[Dataset entries]
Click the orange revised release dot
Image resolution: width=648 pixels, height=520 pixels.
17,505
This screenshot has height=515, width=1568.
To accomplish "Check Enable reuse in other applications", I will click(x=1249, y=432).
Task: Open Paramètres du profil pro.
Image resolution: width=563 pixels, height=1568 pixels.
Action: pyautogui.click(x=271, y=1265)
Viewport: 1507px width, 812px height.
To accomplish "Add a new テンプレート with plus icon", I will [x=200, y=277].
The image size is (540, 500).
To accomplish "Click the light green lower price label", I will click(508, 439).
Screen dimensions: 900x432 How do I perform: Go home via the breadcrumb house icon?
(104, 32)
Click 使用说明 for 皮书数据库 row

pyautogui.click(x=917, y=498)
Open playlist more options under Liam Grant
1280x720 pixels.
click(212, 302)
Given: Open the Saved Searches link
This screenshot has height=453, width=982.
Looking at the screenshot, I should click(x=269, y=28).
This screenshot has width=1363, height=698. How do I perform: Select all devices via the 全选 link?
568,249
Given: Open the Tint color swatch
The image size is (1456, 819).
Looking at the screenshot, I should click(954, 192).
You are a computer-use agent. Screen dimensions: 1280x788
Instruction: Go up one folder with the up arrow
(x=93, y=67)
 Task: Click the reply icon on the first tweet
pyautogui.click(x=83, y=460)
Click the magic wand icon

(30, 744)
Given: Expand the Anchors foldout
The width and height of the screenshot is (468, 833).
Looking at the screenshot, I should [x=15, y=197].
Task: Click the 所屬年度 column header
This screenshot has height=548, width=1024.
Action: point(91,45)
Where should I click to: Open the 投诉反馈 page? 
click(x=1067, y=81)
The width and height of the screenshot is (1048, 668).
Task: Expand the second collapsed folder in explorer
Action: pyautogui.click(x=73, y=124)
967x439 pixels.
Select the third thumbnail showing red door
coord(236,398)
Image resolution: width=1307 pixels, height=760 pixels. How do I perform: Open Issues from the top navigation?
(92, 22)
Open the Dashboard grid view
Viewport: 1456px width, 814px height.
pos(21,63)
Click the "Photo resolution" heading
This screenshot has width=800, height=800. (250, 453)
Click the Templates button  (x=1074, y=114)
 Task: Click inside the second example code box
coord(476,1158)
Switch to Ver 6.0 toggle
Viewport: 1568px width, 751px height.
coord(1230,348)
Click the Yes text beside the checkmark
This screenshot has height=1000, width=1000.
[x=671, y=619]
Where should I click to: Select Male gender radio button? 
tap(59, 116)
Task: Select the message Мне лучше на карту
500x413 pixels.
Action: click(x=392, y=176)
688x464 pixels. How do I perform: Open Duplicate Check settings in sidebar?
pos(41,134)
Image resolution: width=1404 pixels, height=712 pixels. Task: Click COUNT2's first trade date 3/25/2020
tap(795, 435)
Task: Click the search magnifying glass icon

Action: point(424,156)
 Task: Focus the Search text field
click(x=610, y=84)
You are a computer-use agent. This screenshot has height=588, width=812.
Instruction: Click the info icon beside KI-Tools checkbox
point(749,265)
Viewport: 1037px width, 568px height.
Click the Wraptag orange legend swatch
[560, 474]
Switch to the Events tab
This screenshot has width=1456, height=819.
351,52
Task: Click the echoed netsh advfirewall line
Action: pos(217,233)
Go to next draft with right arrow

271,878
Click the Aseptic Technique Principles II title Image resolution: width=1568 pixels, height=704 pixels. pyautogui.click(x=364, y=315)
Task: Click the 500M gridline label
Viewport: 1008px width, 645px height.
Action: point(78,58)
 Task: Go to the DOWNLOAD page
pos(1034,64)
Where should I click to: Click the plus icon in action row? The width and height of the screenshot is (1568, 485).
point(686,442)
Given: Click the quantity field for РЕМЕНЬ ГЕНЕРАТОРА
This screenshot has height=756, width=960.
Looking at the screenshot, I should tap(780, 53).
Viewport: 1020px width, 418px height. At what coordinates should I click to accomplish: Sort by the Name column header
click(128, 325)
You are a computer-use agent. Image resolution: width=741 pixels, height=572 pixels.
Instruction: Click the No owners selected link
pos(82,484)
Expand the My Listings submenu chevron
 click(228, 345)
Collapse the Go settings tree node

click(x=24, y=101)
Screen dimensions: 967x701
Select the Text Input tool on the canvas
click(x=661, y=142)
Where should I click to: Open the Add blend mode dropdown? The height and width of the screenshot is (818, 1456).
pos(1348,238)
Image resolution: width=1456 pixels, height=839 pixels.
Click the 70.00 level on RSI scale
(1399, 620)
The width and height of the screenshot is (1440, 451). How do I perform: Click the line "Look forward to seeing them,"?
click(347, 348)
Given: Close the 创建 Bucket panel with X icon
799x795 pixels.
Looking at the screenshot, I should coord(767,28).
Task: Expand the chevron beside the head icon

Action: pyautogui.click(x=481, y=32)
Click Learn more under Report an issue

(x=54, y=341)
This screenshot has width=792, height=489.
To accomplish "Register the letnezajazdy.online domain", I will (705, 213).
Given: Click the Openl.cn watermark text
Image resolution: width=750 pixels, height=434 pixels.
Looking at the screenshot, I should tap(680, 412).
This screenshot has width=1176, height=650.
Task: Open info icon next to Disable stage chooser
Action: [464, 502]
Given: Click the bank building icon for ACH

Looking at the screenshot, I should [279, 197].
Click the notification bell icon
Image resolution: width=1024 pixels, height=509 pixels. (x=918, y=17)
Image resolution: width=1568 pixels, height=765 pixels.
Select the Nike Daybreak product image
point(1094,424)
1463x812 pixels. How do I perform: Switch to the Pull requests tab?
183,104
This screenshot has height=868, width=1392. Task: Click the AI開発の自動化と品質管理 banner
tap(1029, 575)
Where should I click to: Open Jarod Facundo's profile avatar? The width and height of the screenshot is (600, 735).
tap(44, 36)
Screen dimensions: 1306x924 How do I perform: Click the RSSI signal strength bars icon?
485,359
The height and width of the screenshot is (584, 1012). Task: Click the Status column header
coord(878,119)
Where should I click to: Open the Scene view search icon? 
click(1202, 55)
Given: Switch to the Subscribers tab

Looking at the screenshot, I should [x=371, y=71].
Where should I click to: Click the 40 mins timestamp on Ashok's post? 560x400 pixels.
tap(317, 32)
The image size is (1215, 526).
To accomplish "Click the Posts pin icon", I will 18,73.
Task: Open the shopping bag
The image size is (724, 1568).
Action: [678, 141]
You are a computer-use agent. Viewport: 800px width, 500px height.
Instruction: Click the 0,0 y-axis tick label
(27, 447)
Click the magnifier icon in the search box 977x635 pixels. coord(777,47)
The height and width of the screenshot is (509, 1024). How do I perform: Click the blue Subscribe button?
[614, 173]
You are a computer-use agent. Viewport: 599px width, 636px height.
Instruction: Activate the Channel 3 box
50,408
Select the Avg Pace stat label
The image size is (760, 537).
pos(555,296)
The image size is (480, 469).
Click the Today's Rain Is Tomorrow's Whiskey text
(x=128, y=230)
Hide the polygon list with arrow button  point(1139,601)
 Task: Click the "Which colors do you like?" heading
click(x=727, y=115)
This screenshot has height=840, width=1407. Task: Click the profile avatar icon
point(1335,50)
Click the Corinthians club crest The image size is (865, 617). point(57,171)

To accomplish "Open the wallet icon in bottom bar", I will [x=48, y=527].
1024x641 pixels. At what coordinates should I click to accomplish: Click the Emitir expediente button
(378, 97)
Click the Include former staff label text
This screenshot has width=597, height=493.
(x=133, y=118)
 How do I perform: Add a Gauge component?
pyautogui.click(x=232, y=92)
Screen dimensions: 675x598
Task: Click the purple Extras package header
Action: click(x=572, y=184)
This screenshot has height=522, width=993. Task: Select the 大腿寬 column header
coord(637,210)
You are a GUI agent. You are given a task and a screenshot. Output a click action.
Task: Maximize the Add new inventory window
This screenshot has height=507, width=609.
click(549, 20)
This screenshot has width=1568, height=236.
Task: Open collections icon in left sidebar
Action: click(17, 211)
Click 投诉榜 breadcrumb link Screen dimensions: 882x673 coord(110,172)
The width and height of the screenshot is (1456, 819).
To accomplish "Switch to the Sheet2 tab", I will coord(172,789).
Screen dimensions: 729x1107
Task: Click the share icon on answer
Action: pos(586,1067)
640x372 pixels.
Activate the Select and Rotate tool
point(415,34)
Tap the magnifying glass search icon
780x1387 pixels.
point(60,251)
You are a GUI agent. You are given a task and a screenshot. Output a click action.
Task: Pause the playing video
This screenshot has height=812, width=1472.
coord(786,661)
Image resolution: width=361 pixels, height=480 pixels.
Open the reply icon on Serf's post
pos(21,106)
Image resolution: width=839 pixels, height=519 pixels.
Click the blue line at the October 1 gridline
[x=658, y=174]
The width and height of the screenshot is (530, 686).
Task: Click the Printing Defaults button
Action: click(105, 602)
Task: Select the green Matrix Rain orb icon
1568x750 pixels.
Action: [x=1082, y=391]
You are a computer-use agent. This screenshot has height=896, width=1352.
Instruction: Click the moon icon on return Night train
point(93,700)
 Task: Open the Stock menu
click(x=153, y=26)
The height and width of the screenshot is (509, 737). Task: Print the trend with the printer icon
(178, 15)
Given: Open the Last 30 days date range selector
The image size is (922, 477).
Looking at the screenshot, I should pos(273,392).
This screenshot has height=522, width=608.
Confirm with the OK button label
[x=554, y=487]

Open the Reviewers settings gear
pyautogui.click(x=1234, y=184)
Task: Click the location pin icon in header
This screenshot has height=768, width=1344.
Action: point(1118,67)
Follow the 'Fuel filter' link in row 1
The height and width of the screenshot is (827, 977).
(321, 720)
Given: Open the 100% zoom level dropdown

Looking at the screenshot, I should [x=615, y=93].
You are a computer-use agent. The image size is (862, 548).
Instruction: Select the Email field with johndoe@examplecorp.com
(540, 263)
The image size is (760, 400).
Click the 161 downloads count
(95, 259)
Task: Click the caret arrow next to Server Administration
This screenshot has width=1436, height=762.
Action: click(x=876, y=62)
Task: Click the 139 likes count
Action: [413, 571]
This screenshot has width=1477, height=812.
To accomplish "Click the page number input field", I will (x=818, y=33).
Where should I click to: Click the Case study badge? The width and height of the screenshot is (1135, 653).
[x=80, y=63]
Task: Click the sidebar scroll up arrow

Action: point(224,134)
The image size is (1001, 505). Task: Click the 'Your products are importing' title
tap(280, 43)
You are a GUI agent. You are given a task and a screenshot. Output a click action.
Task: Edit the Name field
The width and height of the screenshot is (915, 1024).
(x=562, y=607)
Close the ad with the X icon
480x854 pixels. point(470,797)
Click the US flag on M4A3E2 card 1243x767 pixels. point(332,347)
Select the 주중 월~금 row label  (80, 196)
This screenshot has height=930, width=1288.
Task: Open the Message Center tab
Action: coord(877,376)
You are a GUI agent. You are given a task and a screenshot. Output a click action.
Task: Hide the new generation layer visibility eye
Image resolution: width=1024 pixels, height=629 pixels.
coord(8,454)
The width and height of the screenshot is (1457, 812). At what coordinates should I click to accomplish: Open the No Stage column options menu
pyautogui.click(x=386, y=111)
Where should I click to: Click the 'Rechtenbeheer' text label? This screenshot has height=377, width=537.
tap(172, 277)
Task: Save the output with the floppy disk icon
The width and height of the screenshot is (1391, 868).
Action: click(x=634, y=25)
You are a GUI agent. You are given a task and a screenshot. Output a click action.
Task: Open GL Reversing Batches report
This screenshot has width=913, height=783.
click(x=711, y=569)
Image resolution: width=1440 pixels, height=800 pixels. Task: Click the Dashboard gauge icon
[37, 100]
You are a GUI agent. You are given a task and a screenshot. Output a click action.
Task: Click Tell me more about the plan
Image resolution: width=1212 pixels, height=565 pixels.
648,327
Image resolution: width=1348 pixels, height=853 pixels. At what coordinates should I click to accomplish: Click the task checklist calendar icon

THE EXERCISE:
Write out the part of the material above that opens with its first line and closes with the line containing "coord(236,398)", keeping every line unchanged.

COMPLETE RESPONSE:
Click the orange revised release dot
Image resolution: width=648 pixels, height=520 pixels.
17,505
This screenshot has height=515, width=1568.
To accomplish "Check Enable reuse in other applications", I will click(x=1249, y=432).
Task: Open Paramètres du profil pro.
Image resolution: width=563 pixels, height=1568 pixels.
Action: pyautogui.click(x=271, y=1265)
Viewport: 1507px width, 812px height.
To accomplish "Add a new テンプレート with plus icon", I will [x=200, y=277].
The image size is (540, 500).
To accomplish "Click the light green lower price label", I will click(508, 439).
Screen dimensions: 900x432 How do I perform: Go home via the breadcrumb house icon?
(104, 32)
Click 使用说明 for 皮书数据库 row

pyautogui.click(x=917, y=498)
Open playlist more options under Liam Grant
1280x720 pixels.
click(212, 302)
Given: Open the Saved Searches link
This screenshot has height=453, width=982.
Looking at the screenshot, I should click(x=269, y=28).
This screenshot has width=1363, height=698. How do I perform: Select all devices via the 全选 link?
568,249
Given: Open the Tint color swatch
The image size is (1456, 819).
Looking at the screenshot, I should click(954, 192).
You are a computer-use agent. Screen dimensions: 1280x788
Instruction: Go up one folder with the up arrow
(x=93, y=67)
 Task: Click the reply icon on the first tweet
pyautogui.click(x=83, y=460)
Click the magic wand icon

(30, 744)
Given: Expand the Anchors foldout
The width and height of the screenshot is (468, 833).
Looking at the screenshot, I should [x=15, y=197].
Task: Click the 所屬年度 column header
This screenshot has height=548, width=1024.
Action: point(91,45)
Where should I click to: Open the 投诉反馈 page? 
click(x=1067, y=81)
The width and height of the screenshot is (1048, 668).
Task: Expand the second collapsed folder in explorer
Action: pyautogui.click(x=73, y=124)
967x439 pixels.
Select the third thumbnail showing red door
coord(236,398)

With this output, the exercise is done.